* **Goal**
Copy out only the part of the items below that opens with the line containing "Diamanda Galás, Dans" and closes with the line containing "forgot password? (274, 767)", both included. Scale every answer coordinate by 0.3, round to whole numbers with halves going up, and leave all other text unchanged.
━━━━━ Source records
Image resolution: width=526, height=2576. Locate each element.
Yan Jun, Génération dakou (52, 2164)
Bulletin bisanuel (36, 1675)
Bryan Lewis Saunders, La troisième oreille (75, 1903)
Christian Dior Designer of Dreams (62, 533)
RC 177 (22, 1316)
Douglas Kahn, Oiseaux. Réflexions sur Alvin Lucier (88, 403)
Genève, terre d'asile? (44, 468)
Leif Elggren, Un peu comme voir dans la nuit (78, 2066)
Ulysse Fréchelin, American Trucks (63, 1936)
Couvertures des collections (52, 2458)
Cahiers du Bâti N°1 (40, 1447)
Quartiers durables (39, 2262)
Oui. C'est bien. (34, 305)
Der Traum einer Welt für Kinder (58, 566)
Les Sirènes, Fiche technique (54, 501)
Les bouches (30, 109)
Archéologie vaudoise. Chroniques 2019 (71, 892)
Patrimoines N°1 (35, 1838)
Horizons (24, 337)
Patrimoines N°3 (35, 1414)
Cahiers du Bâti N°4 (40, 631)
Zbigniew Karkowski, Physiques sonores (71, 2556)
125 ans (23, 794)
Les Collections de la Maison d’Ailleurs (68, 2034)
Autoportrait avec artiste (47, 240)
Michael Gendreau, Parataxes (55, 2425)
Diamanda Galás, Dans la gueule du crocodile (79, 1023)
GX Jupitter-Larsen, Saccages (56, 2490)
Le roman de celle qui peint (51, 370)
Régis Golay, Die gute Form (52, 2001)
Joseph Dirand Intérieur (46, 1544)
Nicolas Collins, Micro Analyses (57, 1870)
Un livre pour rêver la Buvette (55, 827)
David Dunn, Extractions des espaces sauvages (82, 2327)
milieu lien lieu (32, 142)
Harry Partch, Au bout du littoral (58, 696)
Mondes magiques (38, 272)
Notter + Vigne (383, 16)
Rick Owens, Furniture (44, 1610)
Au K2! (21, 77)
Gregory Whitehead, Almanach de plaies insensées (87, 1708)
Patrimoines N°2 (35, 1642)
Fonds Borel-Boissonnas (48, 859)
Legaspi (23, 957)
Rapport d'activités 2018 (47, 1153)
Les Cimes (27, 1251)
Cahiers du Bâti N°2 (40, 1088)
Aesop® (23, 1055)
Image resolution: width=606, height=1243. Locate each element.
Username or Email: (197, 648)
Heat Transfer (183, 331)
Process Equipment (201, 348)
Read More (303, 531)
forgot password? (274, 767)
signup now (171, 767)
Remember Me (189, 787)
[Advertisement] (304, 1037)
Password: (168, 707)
━━━━━━━━━━
* **Complete answer**
Diamanda Galás, Dans la gueule du crocodile (24, 307)
GX Jupitter-Larsen, Saccages (17, 747)
Le roman de celle qui peint (15, 111)
Régis Golay, Die gute Form (16, 600)
Joseph Dirand Intérieur (14, 463)
Nicolas Collins, Micro Analyses (17, 561)
Un livre pour rêver la Buvette (17, 248)
David Dunn, Extractions des espaces sauvages (25, 698)
milieu lien lieu (10, 43)
Harry Partch, Au bout du littoral (17, 209)
Mondes magiques (11, 82)
Notter + Vigne (115, 5)
Rick Owens, Furniture (13, 483)
Au K2! (6, 23)
Gregory Whitehead, Almanach de plaies insensées (26, 512)
Patrimoines N°2 (11, 493)
Fonds Borel-Boissonnas (14, 258)
Legaspi (7, 287)
Rapport d'activités 2018 (14, 346)
Les Cimes (8, 375)
Cahiers du Bâti N°2 (12, 326)
Aesop® (7, 317)
Image resolution: width=606, height=1243. Locate each element.
Username or Email: (59, 194)
Heat Transfer (55, 99)
Process Equipment (60, 104)
Read More (91, 159)
forgot password? (82, 230)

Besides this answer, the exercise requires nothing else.